Try it: Please reproduce the passage of the thread below on AI models and copyright from "This utter stupidity" to "they're borrowing from.", word for word.

Source passage:
Comment by BobbyTables2

Comment by BobbyTables2 16 hours ago

7 replies

Indeed but since when is a blatantly derived work only using 50% of a copyrighted work without permission a paragon of copyright compliance?

Music artists get in trouble for using more than a sample without permission — imagine if they just used 45% of a whole song instead…

I’m amazed AI companies haven’t been sued to oblivion yet.

This utter stupidity only continues because we named a collection of matrices “Artificial Intelligence” and somehow treat it as if it were a sentient pet.

Amassing troves of copyrighted works illegally into a ZIP file wouldn’t be allowed. The fact that the meaning was compressed using “Math” makes everyone stop thinking because they don’t understand “Math”.

yorwba 15 hours ago

Music artists get in trouble for using more than a sample from other music artists without permission because their work is in direct competition with the work they're borrowing from.

A ZIP file of a book is also in direct competition of the book, because you could open the ZIP file and read it instead of the book.

A model that can take 50 tokens and give you a greater than 50% probability for the 50 next tokens 42% of the time is not in direct competition with the book, since starting from the beginning you'll lose the plot fairly quickly unless you already have the full book, and unlike music sampling from other music, the model output isn't good enough to read it instead of the book.

  • em-bee 12 hours ago

    this is the first sensible argument in defense of AI models i read in this debate. thank you. this does make sense.

    AI can reproduce individual sentences 42% of the time but it can't reproduce a summary.

Collected data:

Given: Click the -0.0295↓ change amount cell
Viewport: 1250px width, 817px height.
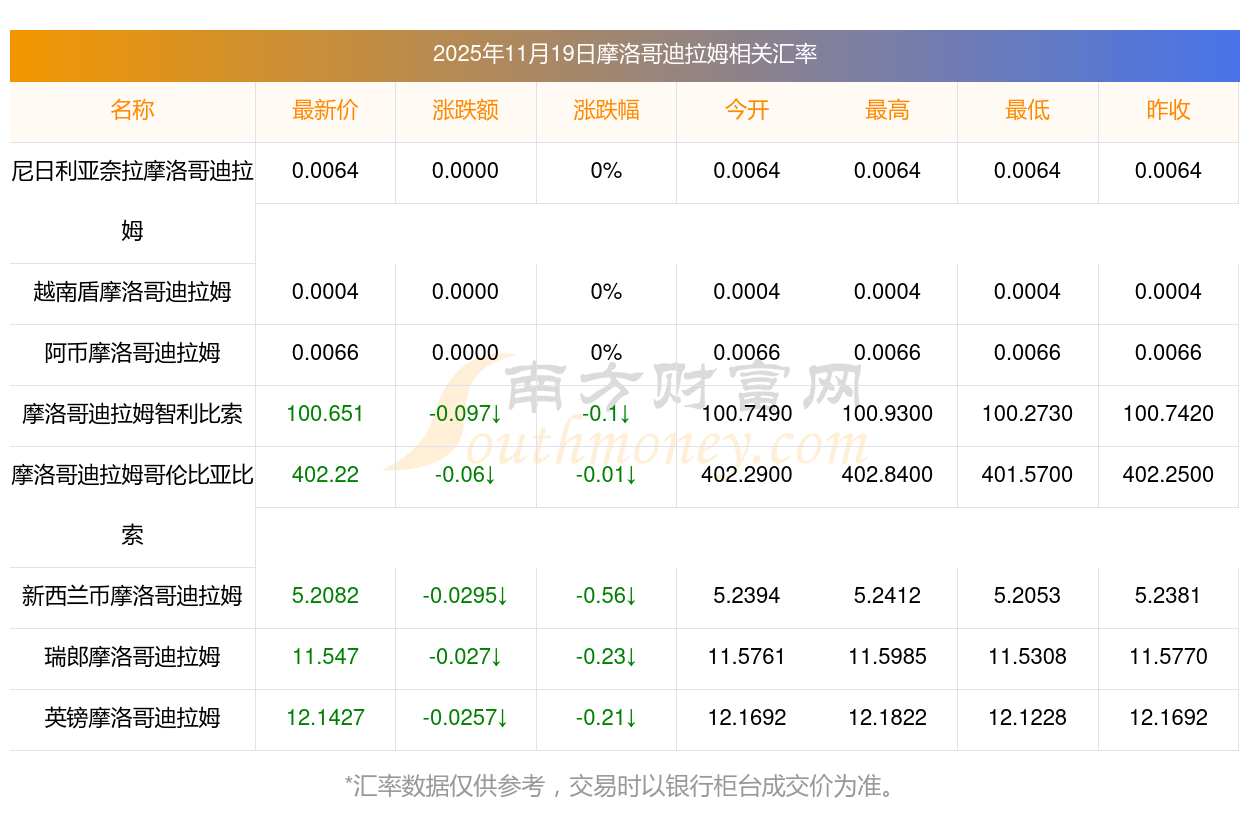Looking at the screenshot, I should [465, 596].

Solution to the problem:
This utter stupidity only continues because we named a collection of matrices “Artificial Intelligence” and somehow treat it as if it were a sentient pet.

Amassing troves of copyrighted works illegally into a ZIP file wouldn’t be allowed. The fact that the meaning was compressed using “Math” makes everyone stop thinking because they don’t understand “Math”.

yorwba 15 hours ago

Music artists get in trouble for using more than a sample from other music artists without permission because their work is in direct competition with the work they're borrowing from.